В «Моей любви» я была одета в роскошное белое платье, мне его шила одна из лучших художниц Ленинграда. Именно белое, именно блестящее, именно с кружевами. Я думаю, это, наверное, из‑за магии «Большого вальса». Незаметно, исподволь зарубежные картины, которые просочились на наш экран, оказали на нас влияние, и нам, конечно, хотелось подражать им. Другое дело, что потом критики писали: «Откуда у заводской девчонки такие наряды?»
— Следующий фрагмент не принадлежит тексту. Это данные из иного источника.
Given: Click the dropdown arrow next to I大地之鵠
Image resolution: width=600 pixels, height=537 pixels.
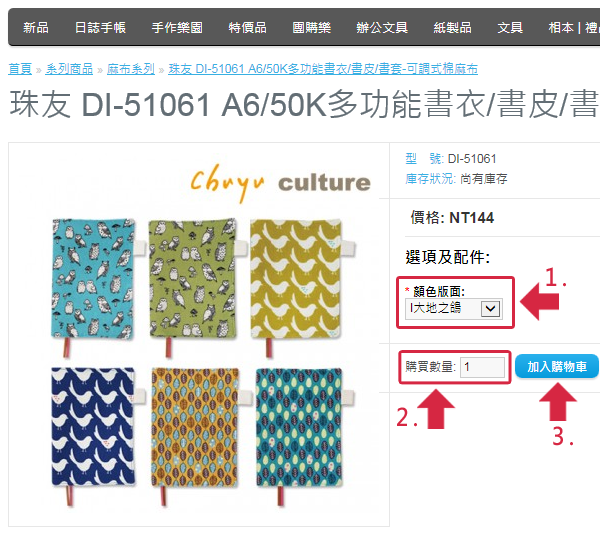Looking at the screenshot, I should tap(491, 308).
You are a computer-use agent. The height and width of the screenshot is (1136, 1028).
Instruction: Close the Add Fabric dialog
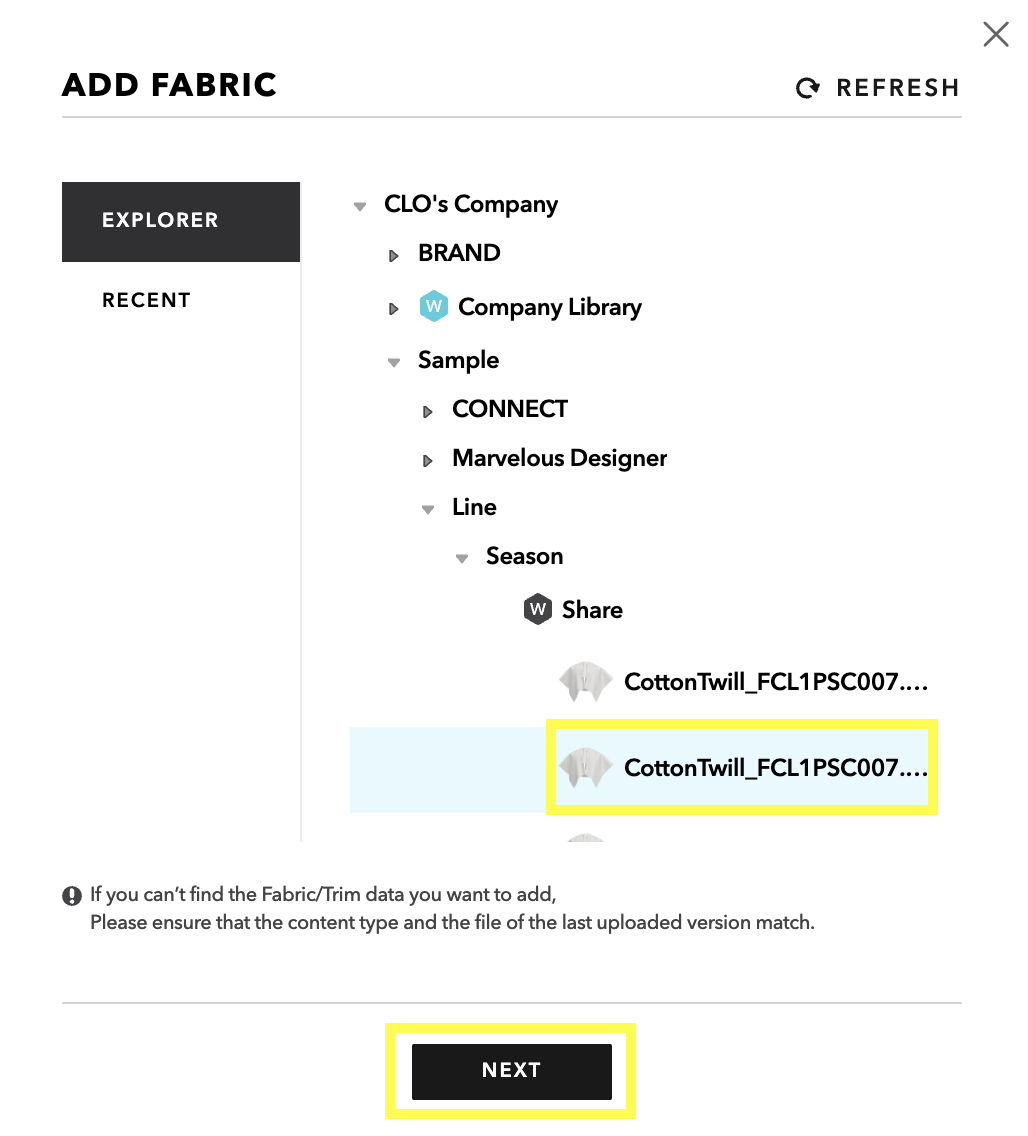(x=996, y=34)
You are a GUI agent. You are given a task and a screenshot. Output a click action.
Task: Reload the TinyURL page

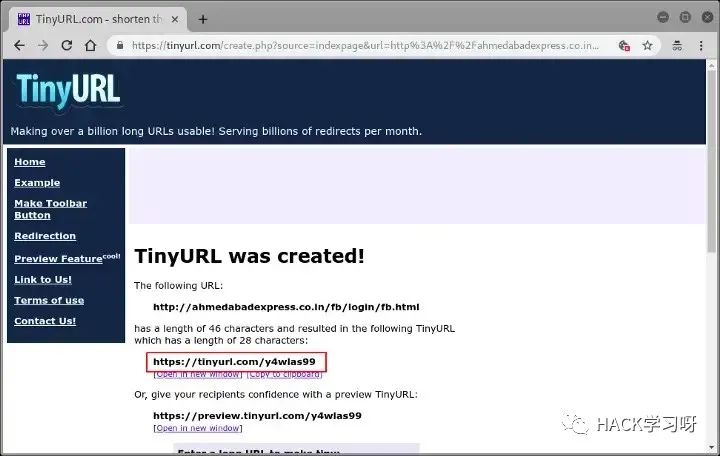coord(67,45)

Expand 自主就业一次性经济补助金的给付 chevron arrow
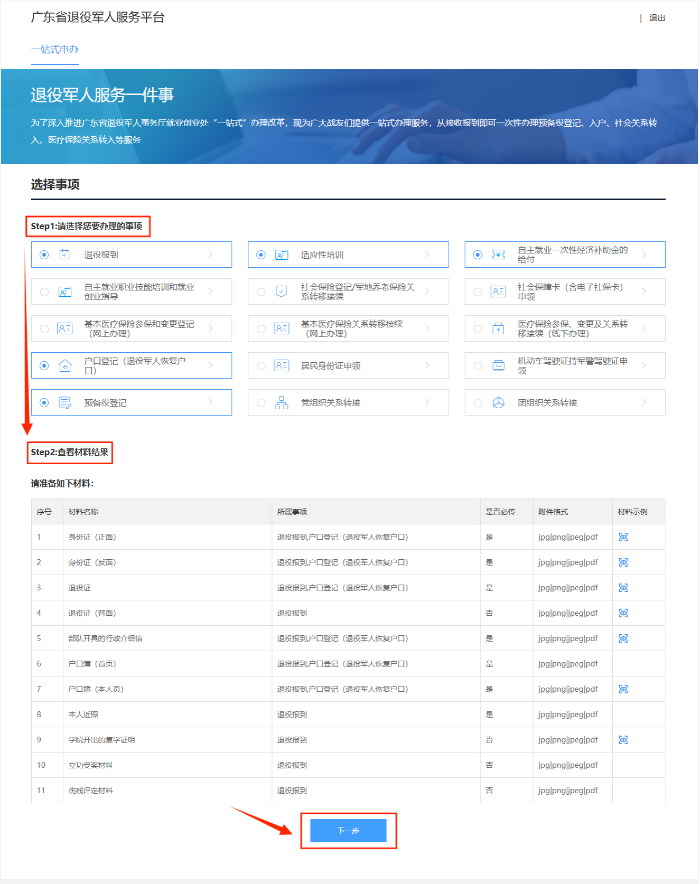click(x=644, y=255)
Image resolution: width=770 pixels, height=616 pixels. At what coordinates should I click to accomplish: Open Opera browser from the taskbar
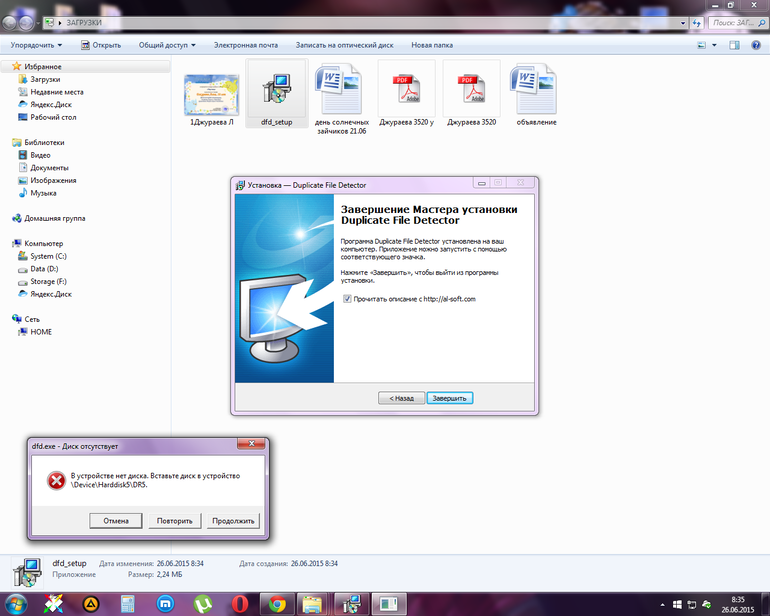coord(238,603)
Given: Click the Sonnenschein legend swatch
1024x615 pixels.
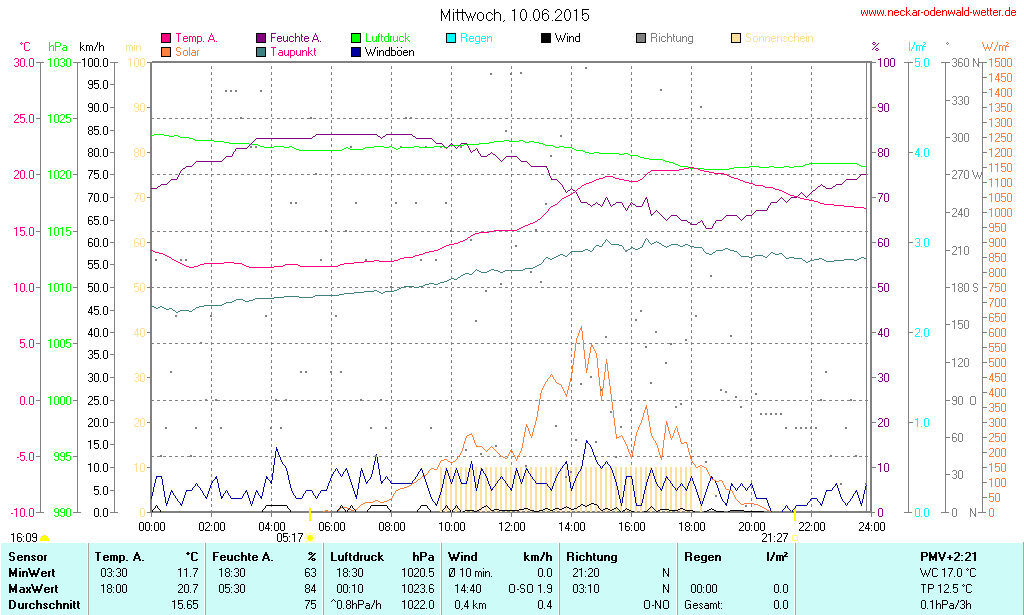Looking at the screenshot, I should pyautogui.click(x=736, y=39).
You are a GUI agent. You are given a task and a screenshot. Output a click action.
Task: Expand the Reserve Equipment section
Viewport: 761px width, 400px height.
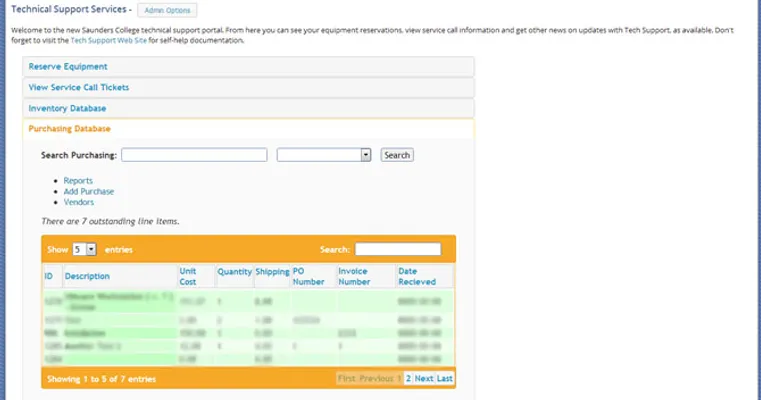click(68, 67)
У меня сохранились два чемодана старых платьев, в которых я снималась. Проходят годы, я играю учительницу математики прошлых лет, лезу в свои кофры и нахожу там все, что нужно. На «Мосфильме» создан огромный склад современных и исторических костюмов. Сохранились наряды из «Войны и мира» и «Анны Карениной», костюмы 20–30–х годов. Раньше, когда подбирали одежду дореволюционных героев, ходили по домам, давали объявления в газетах, находили каких‑то старушек со старинными накидками, пелеринами, кружевами. Я сама отыскала однажды бывшую певицу, которая когда‑то выступала в Колонном зале вместе с Тамарой Церетели, и она отдала мне свое платье, меха, перья.